By the end of this section, you will be able to:

  • Describe the major accomplishments of Lyndon Johnson’s Great Society
  • Identify the legal advances made in the area of civil rights
  • Explain how Lyndon Johnson deepened the American commitment in Vietnam

On November 27, 1963, a few days after taking the oath of office, President Johnson addressed a joint session of Congress and vowed to accomplish the goals that John F. Kennedy had set and to expand the role of the federal government in securing economic opportunity and civil rights for all. Johnson brought to his presidency a vision of a Great Society in which everyone could share in the opportunities for a better life that the United States offered, and in which the words “liberty and justice for all” would have real meaning.

THE GREAT SOCIETY

In May 1964, in a speech at the University of Michigan, Lyndon Johnson described in detail his vision of the Great Society he planned to create (Figure 29.9). When the Eighty-Ninth Congress convened the following January, he and his supporters began their effort to turn the promise into reality. By combatting racial discrimination and attempting to eliminate poverty, the reforms of the Johnson administration changed the nation.

Photograph (a) shows President Johnson in academic regalia, standing alongside a crowd at the University of Michigan. Photograph (b) shows Johnson speaking while seated at a table beside an elderly woman; both have small microphones in front of them.
Figure 29.9 In a speech at the University of Michigan in Ann Arbor on May 22, 1964 (a), President Johnson announced some of his goals for the Great Society. These included rebuilding cities, preserving the natural environment, and improving education. Johnson signed the Elementary and Secondary Education Act in his hometown of Johnson City, Texas, alongside his childhood schoolteacher, Kate Deadrich Loney (b). (credit a: modification of work by Cecil Stoughton)

One of the chief pieces of legislation that Congress passed in 1965 was the Elementary and Secondary Education Act (Figure 29.9). Johnson, a former teacher, realized that a lack of education was the primary cause of poverty and other social problems. Educational reform was thus an important pillar of the society he hoped to build. This act provided increased federal funding to both elementary and secondary schools, allocating more than $1 billion for the purchase of books and library materials, and the creation of educational programs for disadvantaged children. The Higher Education Act, signed into law the same year, provided scholarships and low-interest loans for the poor, increased federal funding for colleges and universities, and created a corps of teachers to serve schools in impoverished areas.

Education was not the only area toward which Johnson directed his attention. Consumer protection laws were also passed that improved the safety of meat and poultry, placed warning labels on cigarette packages, required “truth in lending” by creditors, and set safety standards for motor vehicles. Funds were provided to improve public transportation and to fund high-speed mass transit.

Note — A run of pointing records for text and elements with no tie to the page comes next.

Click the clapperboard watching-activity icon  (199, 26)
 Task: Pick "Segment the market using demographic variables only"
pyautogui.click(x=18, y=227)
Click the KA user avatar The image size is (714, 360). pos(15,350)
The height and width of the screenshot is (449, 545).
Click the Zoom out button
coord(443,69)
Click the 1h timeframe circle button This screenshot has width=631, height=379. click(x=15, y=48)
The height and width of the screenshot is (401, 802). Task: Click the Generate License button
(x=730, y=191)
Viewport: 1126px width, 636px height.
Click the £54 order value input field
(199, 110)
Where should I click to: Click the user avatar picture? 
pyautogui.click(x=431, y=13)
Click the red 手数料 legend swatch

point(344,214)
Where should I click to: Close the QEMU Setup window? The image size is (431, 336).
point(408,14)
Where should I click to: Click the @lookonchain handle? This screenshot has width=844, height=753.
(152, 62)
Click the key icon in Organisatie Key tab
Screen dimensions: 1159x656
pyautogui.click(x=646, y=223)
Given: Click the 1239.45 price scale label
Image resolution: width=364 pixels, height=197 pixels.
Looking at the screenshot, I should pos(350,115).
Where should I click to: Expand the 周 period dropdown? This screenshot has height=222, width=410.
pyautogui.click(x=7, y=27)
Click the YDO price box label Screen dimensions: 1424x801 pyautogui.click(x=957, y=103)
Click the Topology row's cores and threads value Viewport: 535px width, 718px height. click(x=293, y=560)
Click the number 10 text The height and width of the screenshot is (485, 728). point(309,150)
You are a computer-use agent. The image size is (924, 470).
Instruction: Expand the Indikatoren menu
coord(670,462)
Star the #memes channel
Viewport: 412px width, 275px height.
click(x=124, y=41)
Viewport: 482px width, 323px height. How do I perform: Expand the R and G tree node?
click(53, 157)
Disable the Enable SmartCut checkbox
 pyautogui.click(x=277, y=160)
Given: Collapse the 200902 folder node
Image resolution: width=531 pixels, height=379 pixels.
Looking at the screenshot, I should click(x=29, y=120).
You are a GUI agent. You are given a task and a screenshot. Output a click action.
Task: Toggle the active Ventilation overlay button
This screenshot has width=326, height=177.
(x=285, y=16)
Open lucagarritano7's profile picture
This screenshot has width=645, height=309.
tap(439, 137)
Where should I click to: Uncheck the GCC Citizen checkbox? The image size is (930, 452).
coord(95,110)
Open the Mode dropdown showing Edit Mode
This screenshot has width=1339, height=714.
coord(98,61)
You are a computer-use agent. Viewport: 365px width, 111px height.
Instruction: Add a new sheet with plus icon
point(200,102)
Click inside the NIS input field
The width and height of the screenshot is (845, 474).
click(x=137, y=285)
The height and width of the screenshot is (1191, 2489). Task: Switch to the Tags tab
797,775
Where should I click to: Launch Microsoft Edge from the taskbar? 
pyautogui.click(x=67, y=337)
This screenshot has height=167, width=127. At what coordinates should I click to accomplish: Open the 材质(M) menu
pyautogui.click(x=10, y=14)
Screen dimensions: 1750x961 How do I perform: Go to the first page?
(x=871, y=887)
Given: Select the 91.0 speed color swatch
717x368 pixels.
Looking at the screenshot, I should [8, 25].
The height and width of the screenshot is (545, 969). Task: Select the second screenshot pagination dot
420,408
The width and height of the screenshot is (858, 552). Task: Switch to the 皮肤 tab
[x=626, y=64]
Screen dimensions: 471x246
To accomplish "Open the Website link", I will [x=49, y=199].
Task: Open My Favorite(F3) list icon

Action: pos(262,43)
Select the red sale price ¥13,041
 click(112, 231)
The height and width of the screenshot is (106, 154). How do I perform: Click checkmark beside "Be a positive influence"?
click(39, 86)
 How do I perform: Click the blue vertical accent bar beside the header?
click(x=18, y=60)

To protect the environment, the Johnson administration created laws protecting air and water quality, regulating the disposal of solid waste, preserving wilderness areas, and protecting endangered species. All of these laws fit within Johnson’s plan to make the United States a better place to live. Perhaps influenced by Kennedy’s commitment to the arts, Johnson also signed legislation creating the National Endowment for the Arts and the National Endowment for the Humanities, which provided funding for artists and scholars. The Public Broadcasting Act of 1967 authorized the creation of the private, not-for-profit Corporation for Public Broadcasting, which helped launch the Public Broadcasting Service (PBS) and National Public Radio (NPR) in 1970.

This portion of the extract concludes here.